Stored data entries
Segment Open

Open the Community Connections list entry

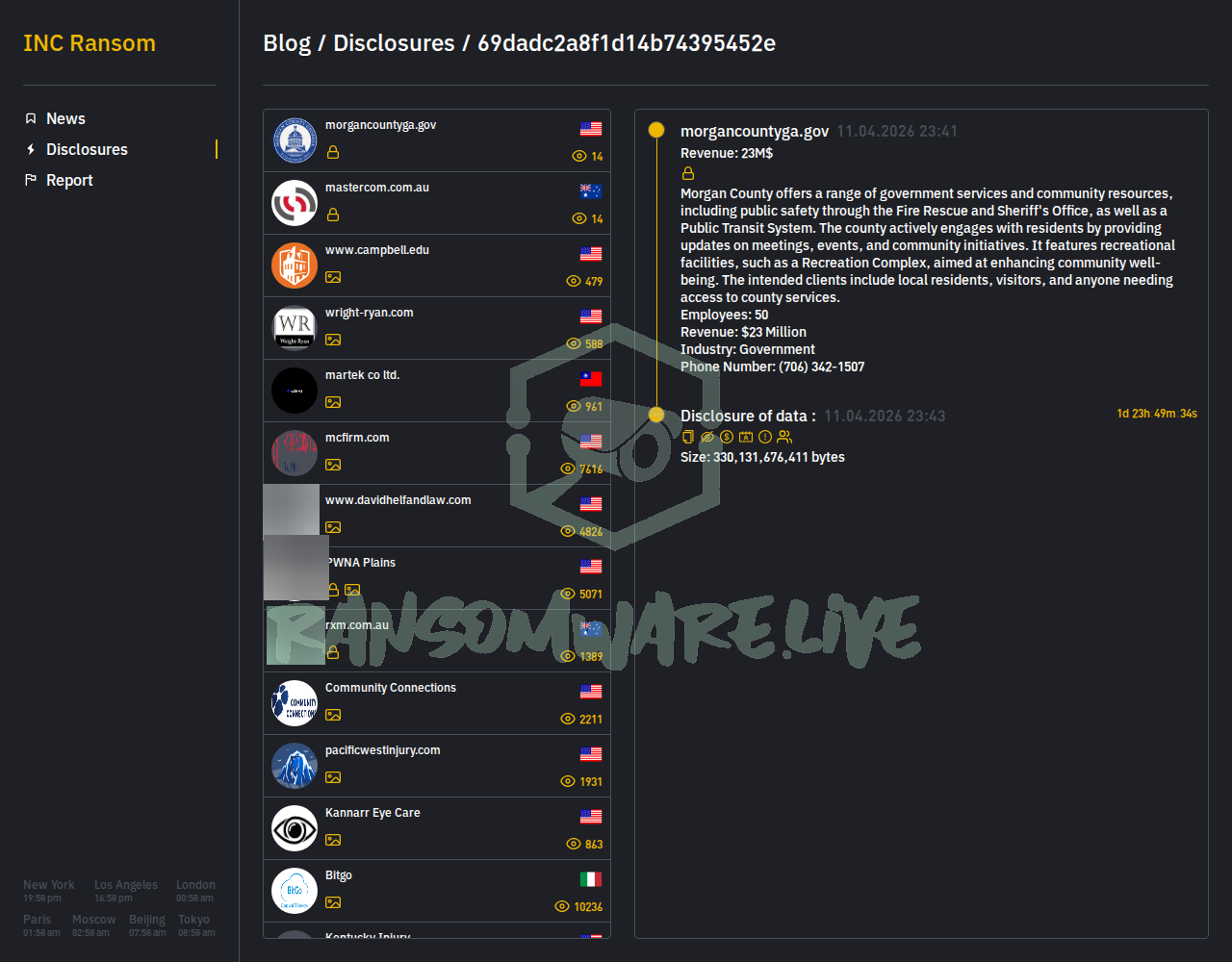(437, 703)
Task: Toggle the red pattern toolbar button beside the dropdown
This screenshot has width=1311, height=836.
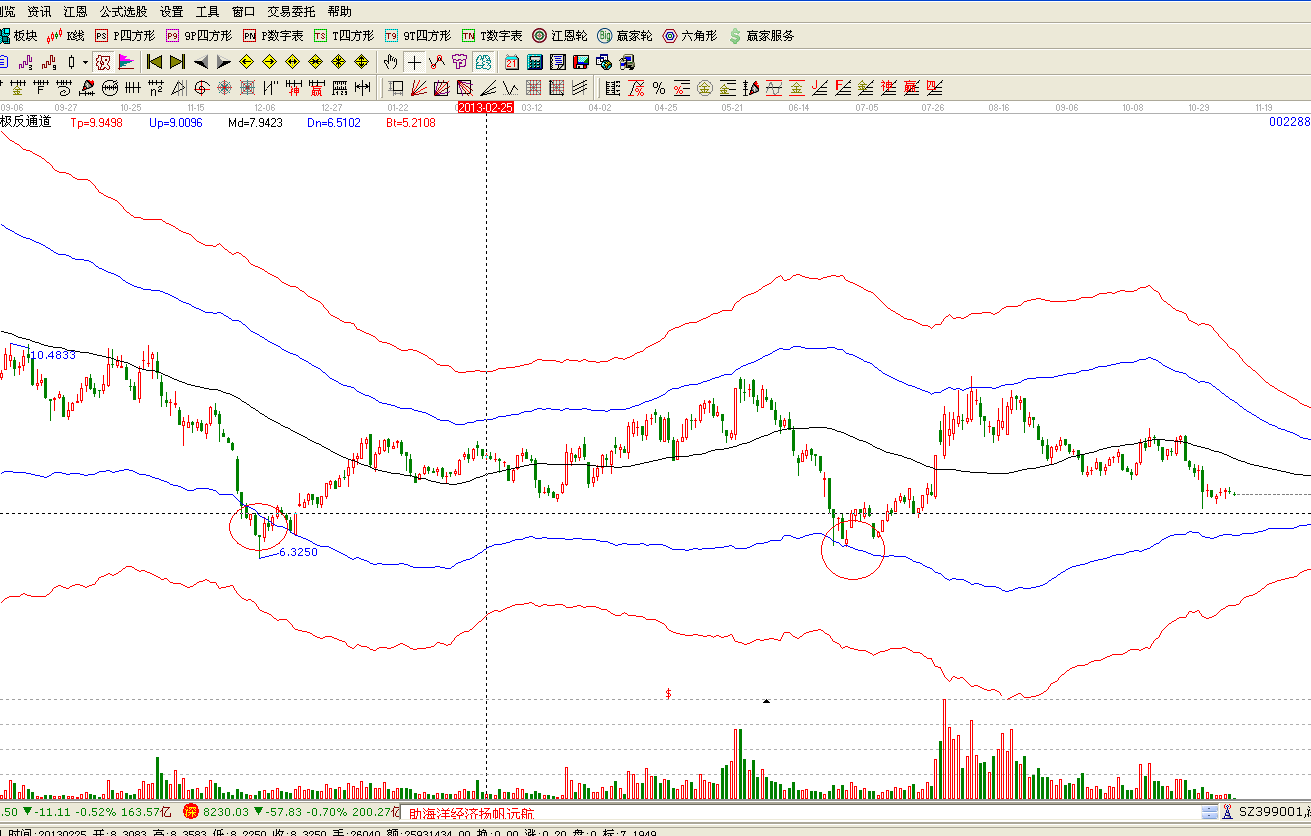Action: click(103, 62)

Segment Closed

§ PROBLEM TO SOLVE
Your answer must be an exact repeat of the records above, with no pictures in it.

§ ANSWER BOX
Open the Community Connections list entry

(437, 703)
Task: Toggle the red pattern toolbar button beside the dropdown
This screenshot has width=1311, height=836.
Action: click(103, 62)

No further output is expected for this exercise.